(TASK DATA Opens)
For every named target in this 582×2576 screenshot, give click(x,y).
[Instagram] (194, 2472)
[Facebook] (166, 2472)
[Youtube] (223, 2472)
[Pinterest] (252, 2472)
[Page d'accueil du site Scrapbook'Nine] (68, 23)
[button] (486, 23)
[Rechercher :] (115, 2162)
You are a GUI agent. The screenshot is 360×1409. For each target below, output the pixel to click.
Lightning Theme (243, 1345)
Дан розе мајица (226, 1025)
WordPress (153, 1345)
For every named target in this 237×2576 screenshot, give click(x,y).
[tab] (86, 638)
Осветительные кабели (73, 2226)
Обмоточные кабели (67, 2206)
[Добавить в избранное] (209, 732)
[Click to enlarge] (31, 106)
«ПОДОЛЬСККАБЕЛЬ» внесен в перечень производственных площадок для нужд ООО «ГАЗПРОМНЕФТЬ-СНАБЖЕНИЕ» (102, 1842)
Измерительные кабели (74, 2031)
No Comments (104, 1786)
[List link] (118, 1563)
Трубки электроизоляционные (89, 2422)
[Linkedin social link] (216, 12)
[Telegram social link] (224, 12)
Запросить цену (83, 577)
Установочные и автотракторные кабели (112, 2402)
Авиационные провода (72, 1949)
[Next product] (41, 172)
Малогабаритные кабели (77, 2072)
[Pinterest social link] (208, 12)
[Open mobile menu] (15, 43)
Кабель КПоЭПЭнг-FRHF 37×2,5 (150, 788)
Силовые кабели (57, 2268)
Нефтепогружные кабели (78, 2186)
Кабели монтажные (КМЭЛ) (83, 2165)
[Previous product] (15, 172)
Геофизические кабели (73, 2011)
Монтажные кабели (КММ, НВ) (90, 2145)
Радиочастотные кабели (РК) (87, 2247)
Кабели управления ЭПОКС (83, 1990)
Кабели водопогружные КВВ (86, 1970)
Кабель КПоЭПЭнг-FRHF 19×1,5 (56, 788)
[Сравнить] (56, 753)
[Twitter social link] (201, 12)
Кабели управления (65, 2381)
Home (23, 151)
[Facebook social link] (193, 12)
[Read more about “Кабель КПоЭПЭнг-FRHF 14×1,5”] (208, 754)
(TASK DATA Closes)
YOUR OBJECTIVE: An exact copy of every entry is what is needed here.

EXERCISE RESPONSE:
For every named target in this 582×2576 screenshot, give click(x,y).
[Instagram] (194, 2472)
[Facebook] (166, 2472)
[Youtube] (223, 2472)
[Pinterest] (252, 2472)
[Page d'accueil du site Scrapbook'Nine] (68, 23)
[button] (486, 23)
[Rechercher :] (115, 2162)
You are a GUI agent. The screenshot is 360×1409. For each target below, output the pixel to click.
Lightning Theme (243, 1345)
Дан розе мајица (226, 1025)
WordPress (153, 1345)
For every named target in this 237×2576 screenshot, give click(x,y).
[tab] (86, 638)
Осветительные кабели (73, 2226)
Обмоточные кабели (67, 2206)
[Добавить в избранное] (209, 732)
[Click to enlarge] (31, 106)
«ПОДОЛЬСККАБЕЛЬ» внесен в перечень производственных площадок для нужд ООО «ГАЗПРОМНЕФТЬ-СНАБЖЕНИЕ» (102, 1842)
Измерительные кабели (74, 2031)
No Comments (104, 1786)
[List link] (118, 1563)
Трубки электроизоляционные (89, 2422)
[Linkedin social link] (216, 12)
[Telegram social link] (224, 12)
Запросить цену (83, 577)
Установочные и автотракторные кабели (112, 2402)
Авиационные провода (72, 1949)
[Next product] (41, 172)
Малогабаритные кабели (77, 2072)
[Pinterest social link] (208, 12)
[Open mobile menu] (15, 43)
Кабель КПоЭПЭнг-FRHF 37×2,5 (150, 788)
Силовые кабели (57, 2268)
Нефтепогружные кабели (78, 2186)
Кабели монтажные (КМЭЛ) (83, 2165)
[Previous product] (15, 172)
Геофизические кабели (73, 2011)
Монтажные кабели (КММ, НВ) (90, 2145)
Радиочастотные кабели (РК) (87, 2247)
Кабели управления ЭПОКС (83, 1990)
Кабели водопогружные КВВ (86, 1970)
Кабель КПоЭПЭнг-FRHF 19×1,5 (56, 788)
[Сравнить] (56, 753)
[Twitter social link] (201, 12)
Кабели управления (65, 2381)
Home (23, 151)
[Facebook social link] (193, 12)
[Read more about “Кабель КПоЭПЭнг-FRHF 14×1,5”] (208, 754)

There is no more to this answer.